From the data below, copy exactly the lines that lie between the one holding "For every named" and the one holding "Rechtsdienstleistung (62, 258)", including both, and nothing more.

§ **Supplied information**:

--------------------

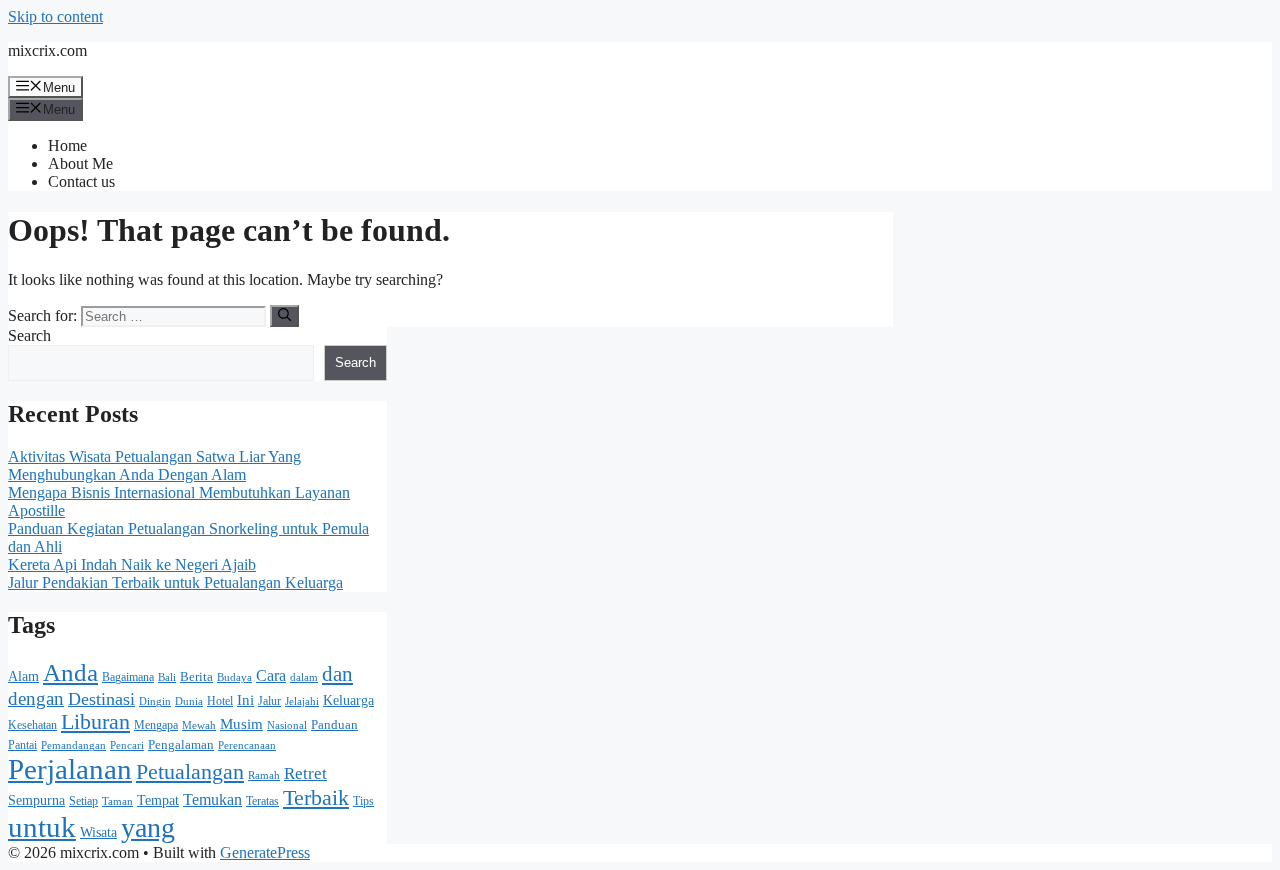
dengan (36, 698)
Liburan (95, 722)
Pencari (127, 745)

--------------------

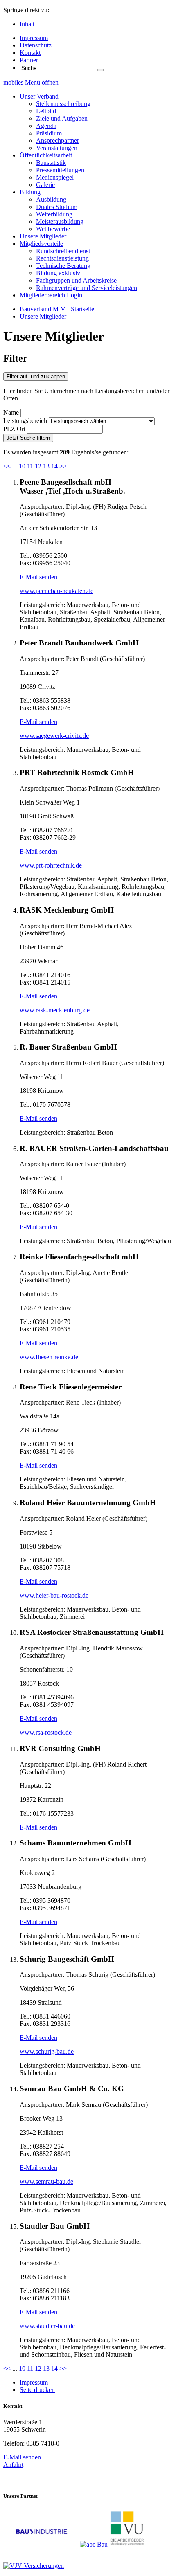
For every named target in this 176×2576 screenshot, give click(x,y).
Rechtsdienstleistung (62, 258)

--------------------

§ **Task solution**:
For every named target in this 176×2576 screenshot, give click(x,y).
Rechtsdienstleistung (62, 258)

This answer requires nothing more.